+++ Extracted entries +++

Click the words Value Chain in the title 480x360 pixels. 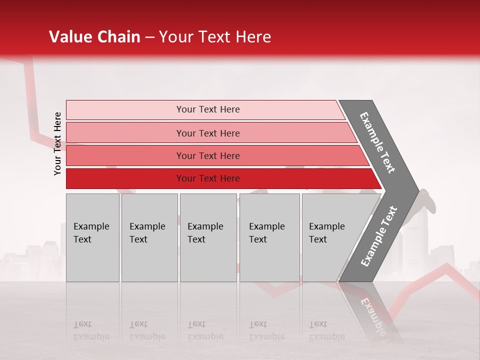pyautogui.click(x=94, y=37)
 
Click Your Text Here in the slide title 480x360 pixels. pyautogui.click(x=215, y=37)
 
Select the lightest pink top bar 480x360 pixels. pyautogui.click(x=125, y=110)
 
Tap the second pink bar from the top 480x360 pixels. pyautogui.click(x=125, y=133)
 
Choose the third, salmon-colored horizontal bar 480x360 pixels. pyautogui.click(x=125, y=156)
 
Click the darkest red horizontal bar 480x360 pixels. pyautogui.click(x=125, y=178)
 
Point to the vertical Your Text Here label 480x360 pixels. pyautogui.click(x=58, y=144)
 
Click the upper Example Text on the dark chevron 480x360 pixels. pyautogui.click(x=378, y=142)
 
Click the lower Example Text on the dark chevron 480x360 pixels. pyautogui.click(x=379, y=236)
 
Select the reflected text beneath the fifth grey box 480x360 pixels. pyautogui.click(x=326, y=330)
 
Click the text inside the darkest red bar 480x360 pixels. pyautogui.click(x=208, y=178)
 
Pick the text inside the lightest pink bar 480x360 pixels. pyautogui.click(x=208, y=110)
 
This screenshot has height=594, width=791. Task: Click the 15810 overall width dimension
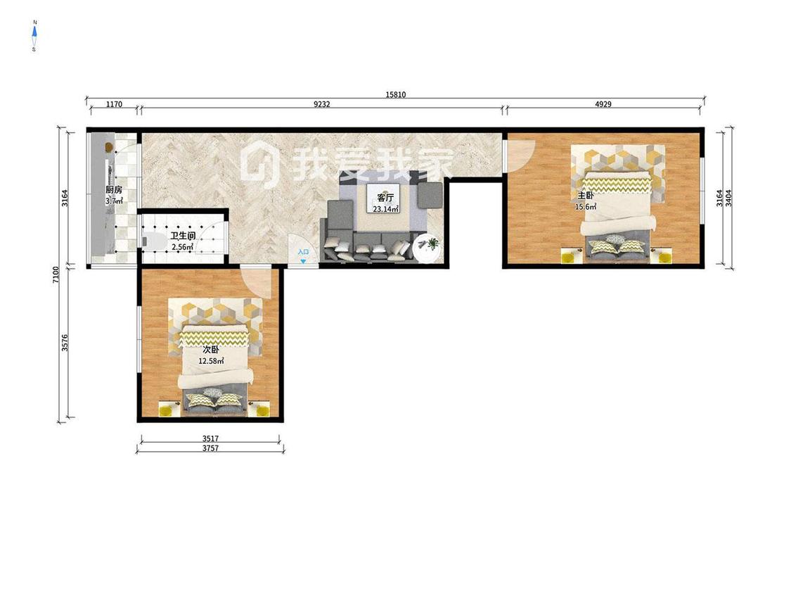(395, 94)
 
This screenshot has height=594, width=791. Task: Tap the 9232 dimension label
(322, 104)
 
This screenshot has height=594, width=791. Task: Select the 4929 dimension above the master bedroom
(603, 104)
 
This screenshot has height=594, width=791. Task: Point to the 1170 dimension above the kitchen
(114, 104)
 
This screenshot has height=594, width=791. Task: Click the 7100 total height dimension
(56, 274)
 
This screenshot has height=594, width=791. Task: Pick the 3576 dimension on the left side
(65, 343)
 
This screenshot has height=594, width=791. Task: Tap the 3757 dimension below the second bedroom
(210, 448)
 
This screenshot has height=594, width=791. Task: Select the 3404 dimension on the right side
(728, 198)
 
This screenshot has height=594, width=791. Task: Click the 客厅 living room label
(385, 198)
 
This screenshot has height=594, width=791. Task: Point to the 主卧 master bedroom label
(586, 196)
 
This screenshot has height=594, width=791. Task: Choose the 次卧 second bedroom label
(211, 350)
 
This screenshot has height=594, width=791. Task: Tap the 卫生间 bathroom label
(183, 236)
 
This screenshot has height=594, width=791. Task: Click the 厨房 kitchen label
(114, 190)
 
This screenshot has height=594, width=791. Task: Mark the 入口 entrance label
(303, 252)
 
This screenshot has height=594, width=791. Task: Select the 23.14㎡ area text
(385, 208)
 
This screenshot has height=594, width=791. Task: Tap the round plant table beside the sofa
(426, 248)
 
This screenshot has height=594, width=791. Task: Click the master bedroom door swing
(520, 156)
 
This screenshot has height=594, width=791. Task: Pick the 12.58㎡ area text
(211, 360)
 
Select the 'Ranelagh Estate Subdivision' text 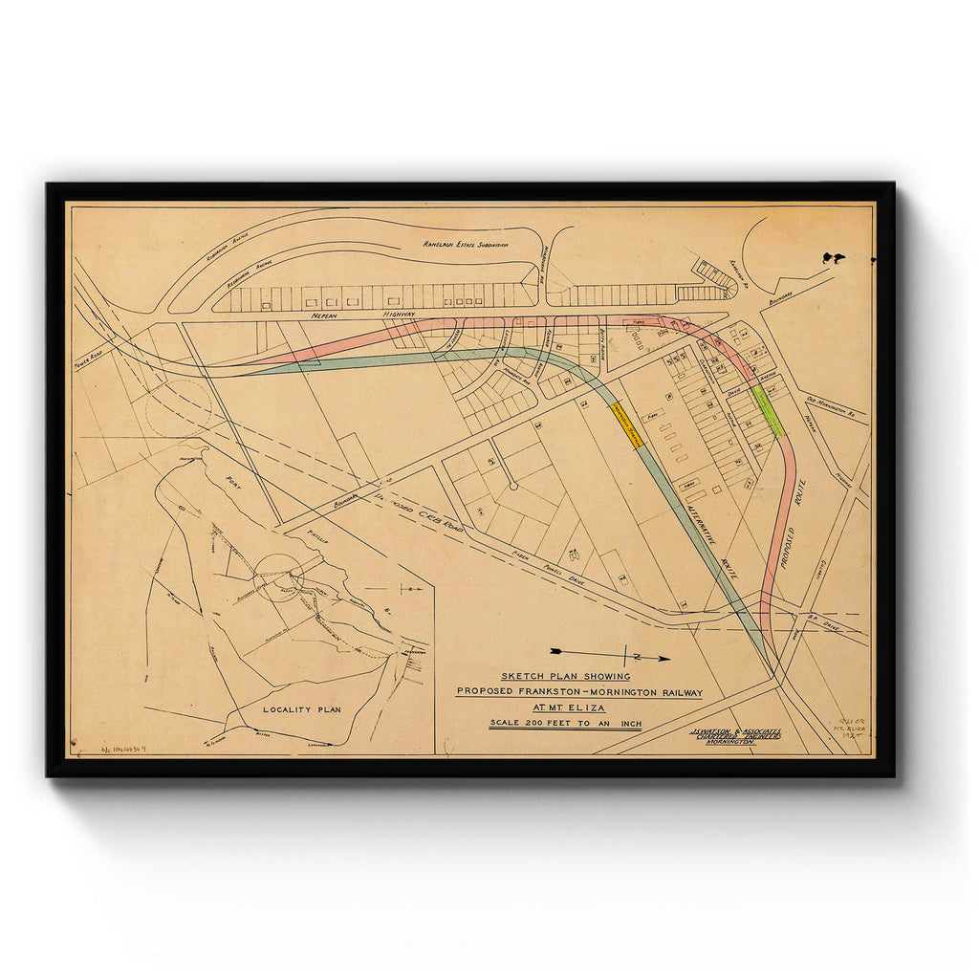click(x=466, y=245)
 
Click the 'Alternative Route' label click(x=712, y=539)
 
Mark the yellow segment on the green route click(x=626, y=424)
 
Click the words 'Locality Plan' click(x=302, y=709)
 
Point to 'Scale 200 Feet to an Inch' click(x=565, y=724)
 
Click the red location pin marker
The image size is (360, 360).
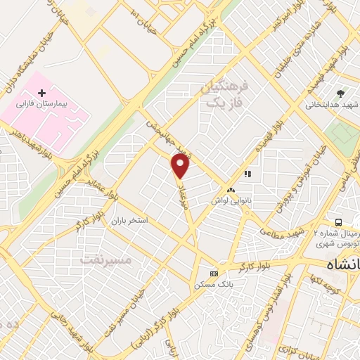pos(181,167)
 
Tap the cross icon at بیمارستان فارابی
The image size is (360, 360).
pos(41,93)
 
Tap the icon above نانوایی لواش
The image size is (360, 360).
pos(231,191)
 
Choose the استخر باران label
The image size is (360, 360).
pos(128,221)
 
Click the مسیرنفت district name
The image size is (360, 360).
pos(105,259)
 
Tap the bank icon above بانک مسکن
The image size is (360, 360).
pos(214,274)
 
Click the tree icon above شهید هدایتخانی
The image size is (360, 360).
pos(341,94)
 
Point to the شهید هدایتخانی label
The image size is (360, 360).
pos(332,105)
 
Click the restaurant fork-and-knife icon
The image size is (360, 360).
pos(247,173)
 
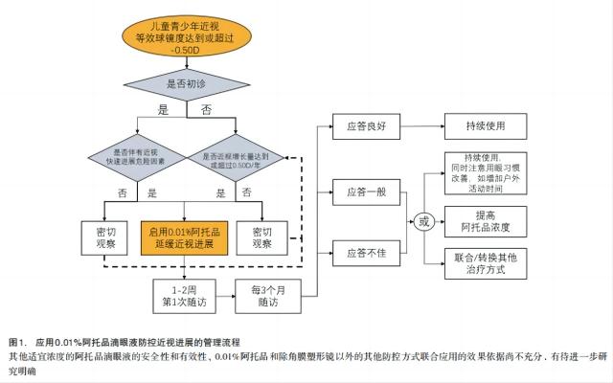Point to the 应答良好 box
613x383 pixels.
(x=358, y=124)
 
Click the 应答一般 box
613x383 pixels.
(x=358, y=191)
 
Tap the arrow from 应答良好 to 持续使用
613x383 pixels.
(x=414, y=124)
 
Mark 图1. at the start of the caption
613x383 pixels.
(x=17, y=341)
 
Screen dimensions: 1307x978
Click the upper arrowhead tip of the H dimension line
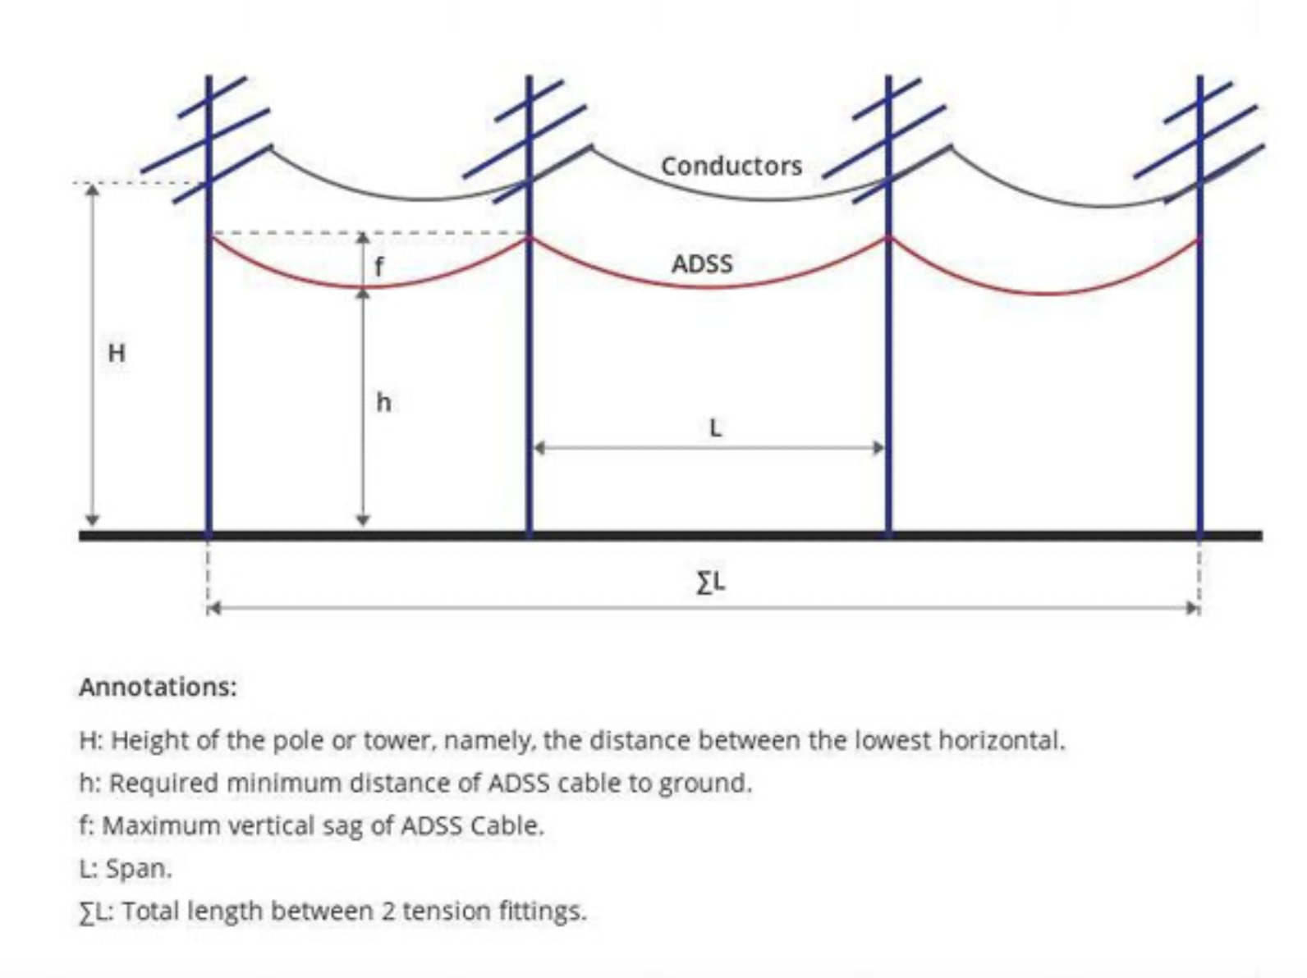(92, 185)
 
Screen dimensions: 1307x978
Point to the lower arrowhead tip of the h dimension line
(363, 527)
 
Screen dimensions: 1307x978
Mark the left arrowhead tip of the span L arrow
(532, 447)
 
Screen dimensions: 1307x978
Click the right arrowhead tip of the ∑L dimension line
(1198, 608)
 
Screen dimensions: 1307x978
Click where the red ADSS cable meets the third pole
(888, 239)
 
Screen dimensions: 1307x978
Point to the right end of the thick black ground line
(1262, 536)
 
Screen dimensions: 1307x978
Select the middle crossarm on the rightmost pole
(1195, 142)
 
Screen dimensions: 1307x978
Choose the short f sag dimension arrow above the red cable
(363, 261)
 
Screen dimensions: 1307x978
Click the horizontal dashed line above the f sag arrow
(369, 232)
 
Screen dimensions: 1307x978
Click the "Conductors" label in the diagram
(731, 166)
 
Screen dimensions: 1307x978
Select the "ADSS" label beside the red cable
(702, 263)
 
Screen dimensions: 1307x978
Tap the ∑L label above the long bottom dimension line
(711, 583)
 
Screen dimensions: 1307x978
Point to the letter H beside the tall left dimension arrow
(117, 353)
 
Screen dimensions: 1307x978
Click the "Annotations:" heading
(158, 687)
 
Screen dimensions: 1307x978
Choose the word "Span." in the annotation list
(139, 869)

+++

Return every line of the records that contains the word "horizontal", matching case exactly.

# Response to the task
Choose the third, salmon-colored horizontal bar 480x360 pixels. pyautogui.click(x=125, y=156)
Click the darkest red horizontal bar 480x360 pixels. pyautogui.click(x=125, y=178)
Click the horizontal dashed line above the f sag arrow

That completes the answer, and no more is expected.